What's Wrong With Punishing Bad Predictions?
In the heat of a Presidential campaign, it can be hard to pay attention to other news. But a small-seeming story out of Italy yesterday has, to my mind, the potential to shape the future as much as a Presidential election.
As reported by ABC, the BBC, the Wall Street Journal, the New York Times, and elsewhere, an Italian court has convicted seven earthquake experts of failing to appropriately sound the alarm bell for an earthquake that wound up killing more than 300 people in L’Aquila in 2009. The experts received long prison sentences and fines of more than $10 million. (Addenum: Roger Pielke Jr. discusses the “mischaracterizations” of the verdict.)
There is of course the chance that the verdict will be thrown out upon appeal, discredited as an emotional response to a horrible tragedy.
But let’s consider what the verdict represents as of today: scientists and government officials are being held personally accountable for the failure to adequately predict the scale of a natural disaster.

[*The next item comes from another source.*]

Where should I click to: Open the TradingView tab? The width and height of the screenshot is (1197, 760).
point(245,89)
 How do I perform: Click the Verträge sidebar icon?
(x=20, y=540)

If you ever heard our “Folly of Prediction” podcast, you might think we would embrace this verdict. Our main point, after all, was that the world is awash in prediction, much of it terrible, in large part because there are strong incentives to make bold predictions and weak penalties for bold predictions don’t come true.

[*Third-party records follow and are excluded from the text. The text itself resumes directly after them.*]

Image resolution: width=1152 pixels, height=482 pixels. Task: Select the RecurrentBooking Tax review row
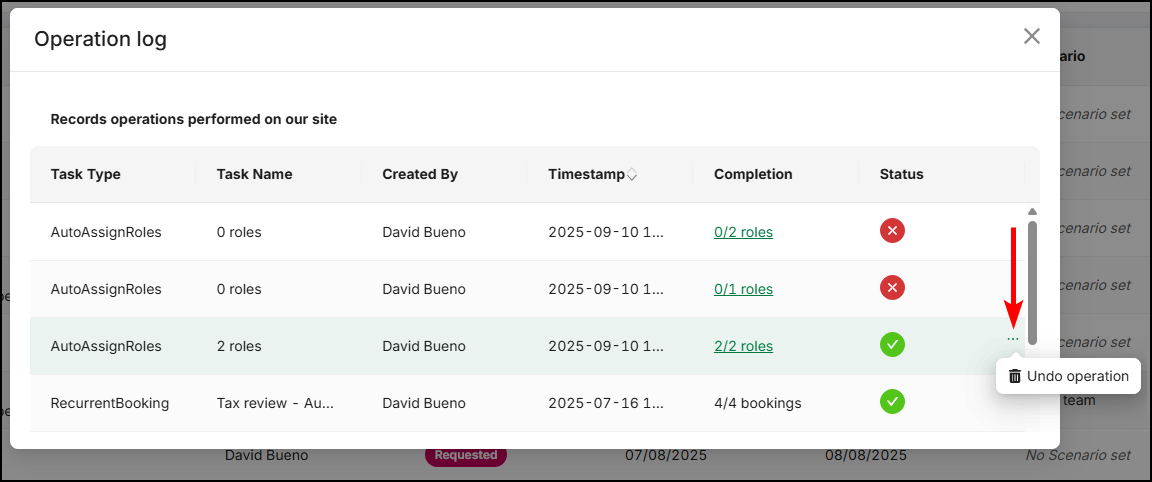(x=528, y=403)
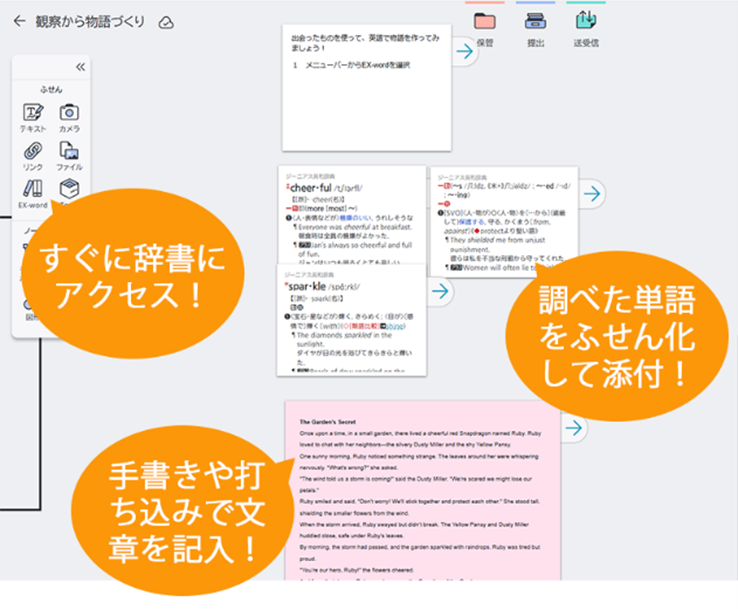The height and width of the screenshot is (609, 738).
Task: Go back with the left arrow
Action: point(20,21)
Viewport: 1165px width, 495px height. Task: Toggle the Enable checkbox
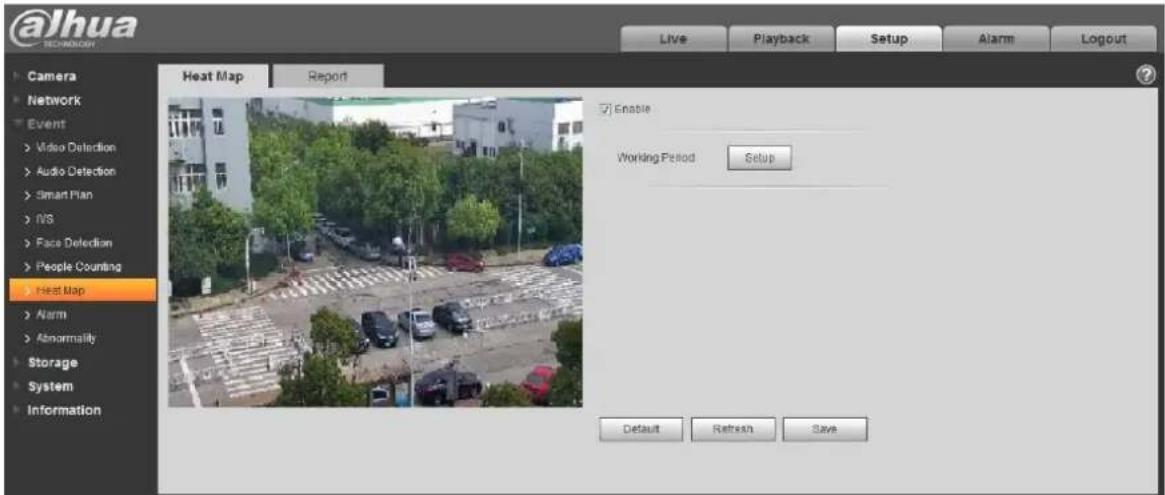pos(606,109)
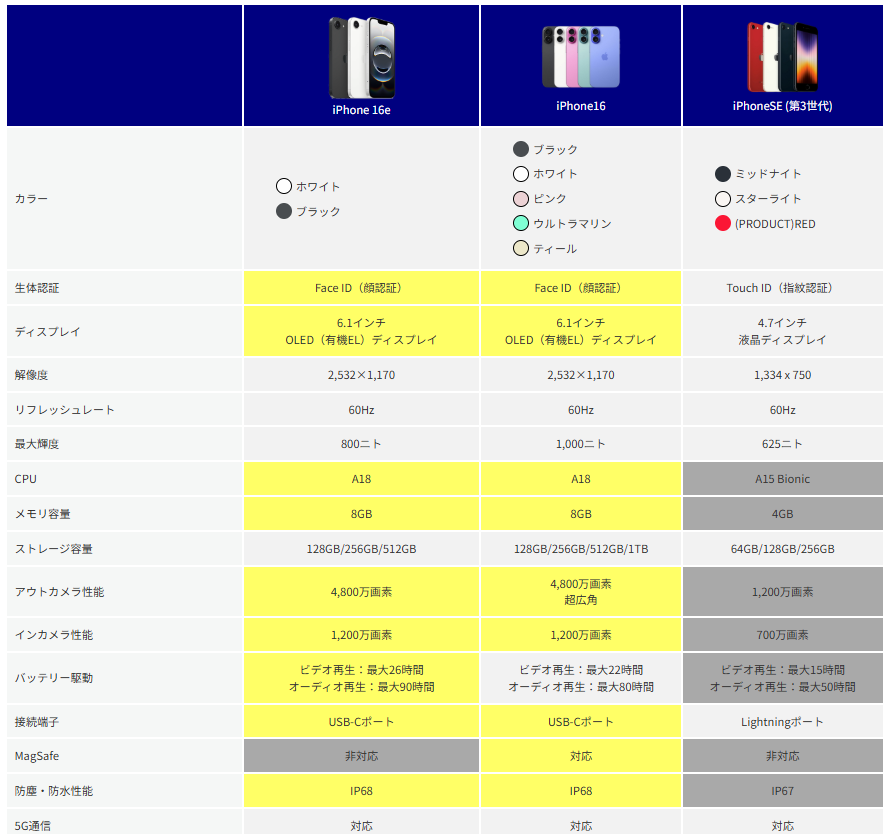The height and width of the screenshot is (834, 885).
Task: Select the iPhone 16e ホワイト color swatch
Action: pyautogui.click(x=284, y=186)
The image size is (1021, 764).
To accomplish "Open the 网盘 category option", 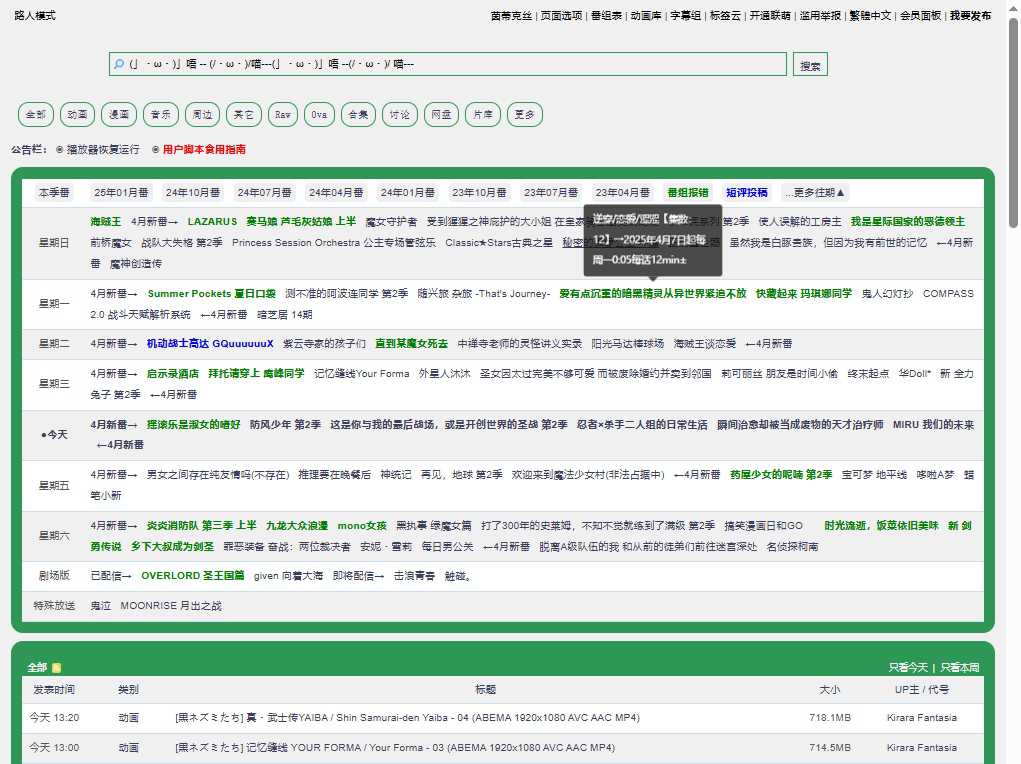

For example: I could write here today that the Dow will reach 35,000 by the end of 2013. In the very unlikely event that this prediction comes true, I would be lauded and rewarded to no end. And in the likely event my prediction doesn’t come true, it will be pretty much forgotten.
But the Italian earthquake story is in fact the opposite of this common scenario. By not predicting an anomalous event which then did occur, the scientists are being penalized for not sounding an alarm bell loudly enough.
If a child of mine had been killed in the Italian earthquake, I might well feel entitled to vengeance. But, in a world where experts in all realms are constantly sounding alarm bells that turn out to be meaningless, how does this verdict potentially shape the future? I can see at least two effects:
- Scientists and others might become less willing to predict the future — which, given our skill at prediction, might not be a terrible thing but which, given the fact that future-gazing is often an excuse for useful research, might be a terrible thing.
- A message has been sent that it is better to predict a calamity than to fail to predict a calamity. If you fail to predict a calamity, as anomalous as it may be, you risk being sent to jail and fined. So the incentive to predict a calamity has just been significantly increased.
Does this mean I can have my financial planner sent to jail every time the market tanks? Can I have my kid’s guidance counselor sent to jail if anthropology doesn’t turn out to be the hot employment field of the future?
Am I wrong in thinking this is a big, big story?
FWIW, we did another podcast about how hard it is to predict earthquakes.